Text for analysis:

──────────────────────────────

Losing a gene, regaining lost tissue

Tissue regeneration may be common in certain species but is rare in mammals. Typical mammalian healing involves scar formation, and scar tissue is quite different from the original tissue that it replaces. Regeneration, on the other hand, involves formation of a blastema, a group of cells capable of rapid growth that recreates missing tissue.

Regeneration is not completely absent in mammals: in 1996, Ellen Heber-Katz accidentally discovered that the MRL mouse strain was capable of tissue regeneration. Since then, this ability has remained something of a mystery. But now Heber-Katz (The Wistar Institute, Philadelphia, PA) and her colleagues have identified what makes MRL mice into 'healers': inactivation of the protein p21, a cell-cycle regulator.

The scientists then tested wound healing in mice lacking expression of p21 and found that these mice were also capable of tissue regeneration (Proc. Natl. Acad. Sci. USA 107, 5845–5850; 2010). The results link tissue regeneration with cell-cycle checkpoint control. P21 is also associated with DNA damage repair and oncogenesis. Mice lacking p21 expression did have more DNA damage than normal mice but so far have not shown a higher cancer incidence.

It's not yet clear how these findings may apply in humans, but future studies may investigate whether temporary inactivation of p21 accelerates healing.

──────────────────────────────

Pixel coordinate grounding data
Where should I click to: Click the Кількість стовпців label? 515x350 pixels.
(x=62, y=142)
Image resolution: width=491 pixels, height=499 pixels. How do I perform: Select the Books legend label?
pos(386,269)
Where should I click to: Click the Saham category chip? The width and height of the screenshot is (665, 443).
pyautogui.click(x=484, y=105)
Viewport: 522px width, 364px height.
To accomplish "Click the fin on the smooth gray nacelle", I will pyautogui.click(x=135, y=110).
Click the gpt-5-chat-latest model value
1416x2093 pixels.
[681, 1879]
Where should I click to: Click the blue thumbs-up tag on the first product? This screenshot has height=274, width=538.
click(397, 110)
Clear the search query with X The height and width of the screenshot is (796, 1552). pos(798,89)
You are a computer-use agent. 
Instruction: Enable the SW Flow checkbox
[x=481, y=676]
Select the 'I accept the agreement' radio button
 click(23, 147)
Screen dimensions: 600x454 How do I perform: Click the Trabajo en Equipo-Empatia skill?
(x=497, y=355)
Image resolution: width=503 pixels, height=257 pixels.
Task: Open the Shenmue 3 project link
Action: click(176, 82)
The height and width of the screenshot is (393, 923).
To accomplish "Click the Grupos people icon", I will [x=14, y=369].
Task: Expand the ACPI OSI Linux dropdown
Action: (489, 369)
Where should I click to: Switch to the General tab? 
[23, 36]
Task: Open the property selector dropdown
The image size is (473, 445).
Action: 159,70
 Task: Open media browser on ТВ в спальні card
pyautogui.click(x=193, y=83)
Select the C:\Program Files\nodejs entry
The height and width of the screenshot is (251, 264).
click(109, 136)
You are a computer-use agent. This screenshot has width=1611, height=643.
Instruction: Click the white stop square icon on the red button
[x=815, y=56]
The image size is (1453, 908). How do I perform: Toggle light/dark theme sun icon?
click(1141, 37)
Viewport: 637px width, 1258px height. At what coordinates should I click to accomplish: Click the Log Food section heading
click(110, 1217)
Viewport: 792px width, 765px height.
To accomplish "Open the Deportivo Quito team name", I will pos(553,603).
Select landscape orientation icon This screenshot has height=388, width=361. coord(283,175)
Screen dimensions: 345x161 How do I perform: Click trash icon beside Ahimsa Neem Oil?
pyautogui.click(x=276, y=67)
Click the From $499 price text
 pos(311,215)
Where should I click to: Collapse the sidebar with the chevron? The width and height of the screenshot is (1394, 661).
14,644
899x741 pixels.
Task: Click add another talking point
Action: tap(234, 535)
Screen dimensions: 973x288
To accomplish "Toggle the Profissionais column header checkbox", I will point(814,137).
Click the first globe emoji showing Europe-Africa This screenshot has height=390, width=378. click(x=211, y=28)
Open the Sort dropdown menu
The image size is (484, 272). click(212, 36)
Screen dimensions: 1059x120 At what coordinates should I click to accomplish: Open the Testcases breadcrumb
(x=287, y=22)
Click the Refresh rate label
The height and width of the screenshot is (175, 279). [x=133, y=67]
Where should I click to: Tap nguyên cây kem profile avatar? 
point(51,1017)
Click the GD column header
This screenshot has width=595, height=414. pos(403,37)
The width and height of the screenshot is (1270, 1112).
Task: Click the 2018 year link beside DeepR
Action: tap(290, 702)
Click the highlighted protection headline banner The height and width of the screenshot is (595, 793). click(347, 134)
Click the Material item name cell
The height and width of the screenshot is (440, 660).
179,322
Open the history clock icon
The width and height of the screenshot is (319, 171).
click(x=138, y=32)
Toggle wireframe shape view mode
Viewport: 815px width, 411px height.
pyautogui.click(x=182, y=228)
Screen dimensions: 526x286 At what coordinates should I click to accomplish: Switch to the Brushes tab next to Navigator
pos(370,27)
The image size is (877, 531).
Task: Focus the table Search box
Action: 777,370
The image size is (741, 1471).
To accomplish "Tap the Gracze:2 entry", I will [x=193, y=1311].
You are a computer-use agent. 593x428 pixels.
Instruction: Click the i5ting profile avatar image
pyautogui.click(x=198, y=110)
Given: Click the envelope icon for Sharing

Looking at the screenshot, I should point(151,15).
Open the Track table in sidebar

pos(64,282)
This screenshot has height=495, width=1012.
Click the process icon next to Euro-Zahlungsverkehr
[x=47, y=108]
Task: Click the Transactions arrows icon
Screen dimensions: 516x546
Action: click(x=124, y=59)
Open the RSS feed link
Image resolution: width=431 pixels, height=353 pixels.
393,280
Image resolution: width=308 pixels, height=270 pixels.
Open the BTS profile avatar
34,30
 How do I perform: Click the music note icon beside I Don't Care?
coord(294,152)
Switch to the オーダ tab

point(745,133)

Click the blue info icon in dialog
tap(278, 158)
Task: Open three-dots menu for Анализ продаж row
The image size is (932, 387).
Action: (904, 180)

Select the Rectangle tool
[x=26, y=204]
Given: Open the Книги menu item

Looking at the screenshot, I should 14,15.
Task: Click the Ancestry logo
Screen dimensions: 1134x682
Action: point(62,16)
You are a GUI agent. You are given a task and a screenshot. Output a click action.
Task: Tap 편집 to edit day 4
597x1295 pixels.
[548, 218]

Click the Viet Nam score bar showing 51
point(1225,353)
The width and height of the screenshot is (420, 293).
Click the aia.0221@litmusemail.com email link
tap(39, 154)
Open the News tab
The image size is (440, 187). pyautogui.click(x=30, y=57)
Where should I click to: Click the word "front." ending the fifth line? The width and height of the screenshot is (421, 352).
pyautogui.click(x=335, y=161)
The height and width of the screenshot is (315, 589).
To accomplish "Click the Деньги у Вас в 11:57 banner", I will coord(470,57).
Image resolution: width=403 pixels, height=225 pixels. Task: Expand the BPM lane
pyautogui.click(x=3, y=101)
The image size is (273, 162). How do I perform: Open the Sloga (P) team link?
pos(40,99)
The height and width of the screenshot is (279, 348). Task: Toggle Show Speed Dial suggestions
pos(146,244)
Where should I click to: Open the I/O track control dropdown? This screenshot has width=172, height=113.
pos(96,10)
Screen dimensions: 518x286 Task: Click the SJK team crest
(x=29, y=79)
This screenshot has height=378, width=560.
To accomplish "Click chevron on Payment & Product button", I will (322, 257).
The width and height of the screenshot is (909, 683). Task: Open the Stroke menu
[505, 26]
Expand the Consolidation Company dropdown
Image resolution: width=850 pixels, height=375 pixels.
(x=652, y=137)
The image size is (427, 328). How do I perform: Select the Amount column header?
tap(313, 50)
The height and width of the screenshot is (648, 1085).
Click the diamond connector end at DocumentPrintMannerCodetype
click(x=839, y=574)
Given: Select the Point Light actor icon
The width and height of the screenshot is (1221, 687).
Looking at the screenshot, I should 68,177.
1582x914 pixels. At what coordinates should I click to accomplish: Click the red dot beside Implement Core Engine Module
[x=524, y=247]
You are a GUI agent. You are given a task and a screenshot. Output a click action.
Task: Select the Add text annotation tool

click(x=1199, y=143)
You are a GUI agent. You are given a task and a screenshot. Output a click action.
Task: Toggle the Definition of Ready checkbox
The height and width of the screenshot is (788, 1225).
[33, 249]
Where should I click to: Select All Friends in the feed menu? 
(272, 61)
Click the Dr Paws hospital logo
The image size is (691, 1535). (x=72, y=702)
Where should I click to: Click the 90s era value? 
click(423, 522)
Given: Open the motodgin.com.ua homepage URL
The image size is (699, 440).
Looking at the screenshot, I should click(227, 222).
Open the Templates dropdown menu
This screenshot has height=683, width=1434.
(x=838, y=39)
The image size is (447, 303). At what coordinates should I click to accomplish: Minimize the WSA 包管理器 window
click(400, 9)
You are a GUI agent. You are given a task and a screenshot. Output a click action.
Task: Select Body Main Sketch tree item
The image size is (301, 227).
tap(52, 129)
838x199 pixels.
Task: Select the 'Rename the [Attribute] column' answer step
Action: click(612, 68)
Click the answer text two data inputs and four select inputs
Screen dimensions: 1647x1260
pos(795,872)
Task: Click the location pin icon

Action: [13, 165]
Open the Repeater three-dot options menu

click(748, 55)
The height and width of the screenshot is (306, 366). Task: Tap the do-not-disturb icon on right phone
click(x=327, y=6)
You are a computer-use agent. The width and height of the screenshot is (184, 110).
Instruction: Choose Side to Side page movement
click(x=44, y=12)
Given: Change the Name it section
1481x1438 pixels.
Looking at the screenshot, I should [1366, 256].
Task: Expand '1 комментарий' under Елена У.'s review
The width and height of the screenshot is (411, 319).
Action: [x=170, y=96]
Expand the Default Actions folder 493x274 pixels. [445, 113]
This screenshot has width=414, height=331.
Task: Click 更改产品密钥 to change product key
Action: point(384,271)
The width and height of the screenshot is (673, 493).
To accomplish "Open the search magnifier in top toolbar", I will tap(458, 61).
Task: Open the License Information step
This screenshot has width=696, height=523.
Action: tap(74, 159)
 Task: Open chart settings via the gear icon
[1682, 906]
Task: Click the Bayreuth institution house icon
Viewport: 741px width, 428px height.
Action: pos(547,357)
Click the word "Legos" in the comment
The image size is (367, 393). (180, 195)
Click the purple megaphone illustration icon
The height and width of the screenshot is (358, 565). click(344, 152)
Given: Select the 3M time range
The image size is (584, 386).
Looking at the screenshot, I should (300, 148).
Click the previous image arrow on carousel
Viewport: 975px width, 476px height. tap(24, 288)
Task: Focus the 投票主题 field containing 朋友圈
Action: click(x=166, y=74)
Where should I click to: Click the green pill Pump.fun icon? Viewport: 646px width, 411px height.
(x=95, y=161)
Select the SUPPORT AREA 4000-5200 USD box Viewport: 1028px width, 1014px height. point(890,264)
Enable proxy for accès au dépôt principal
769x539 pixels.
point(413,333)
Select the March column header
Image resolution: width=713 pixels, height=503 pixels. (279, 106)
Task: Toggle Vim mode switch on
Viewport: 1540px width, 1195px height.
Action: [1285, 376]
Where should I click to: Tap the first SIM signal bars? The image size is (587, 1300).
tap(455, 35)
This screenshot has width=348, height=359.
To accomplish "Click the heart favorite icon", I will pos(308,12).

──────────────────────────────

To do:
**a.** Using the text on p21 and tissue regeneration, decide whether each statement agrees with it: (i) Heber-Katz found the regenerative ability of the MRL mouse strain on purpose; (ii) mice lacking p21 expression have so far shown a higher cancer incidence than normal mice; (iii) regeneration involves formation of a blastema. For each, answer yes or no and quote the deciding words.
**b.** Write the next part of the text on p21 and tissue regeneration, picking up after its final sentence.

Answers to the exercise:
**a.**
(i) No: "in 1996, Ellen Heber-Katz accidentally discovered that the MRL mouse strain was capable of tissue regeneration"
(ii) No: "so far have not shown a higher cancer incidence"
(iii) Yes: "Regeneration, on the other hand, involves formation of a blastema"

**b.**
Fixing injured hearts

Though humans maintain some ability to regenerate heart muscle cells throughout life, after a non-fatal heart attack, heart cells generate little or no significant new, healthy muscle tissue. Instead, the damaged heart generates stiff scar tissue. Unlike humans, zebrafish can regenerate their own damaged heart tissue. Now, US researchers have identified key cells involved in zebrafish heart repair. They hope that a better understanding of how this regeneration occurs can be used to help people with injured hearts.

In this study, Kenneth Poss of the Duke University Medical Center (Durham, NC) and colleagues cut off part of the ventricle in the hearts of zebrafish and tracked the activity of particular cells and the progeny of these cells (Nature 464, 601–605; 2010). They found that this injury causes increased expression of the gene gata4 in a group of heart muscle cells, thereby triggering regeneration. Within 4 weeks after the injury, electrical conduction between the new and previously existing heart muscle cells was restored, indicating that this new tissue was healthy.

The authors note that further research is needed to see how other zebrafish heart cell populations contribute to regeneration following injury. They also plan to study the effects of manipulating gene function or expression on zebrafish heart cell regeneration.

Animal research bias

According to a recent study, animal trials of potential stroke treatments are more likely to be published if they have positive results than if they have negative results. This is the first time that researchers have quantitatively determined whether any type of laboratory animal studies have this publication bias.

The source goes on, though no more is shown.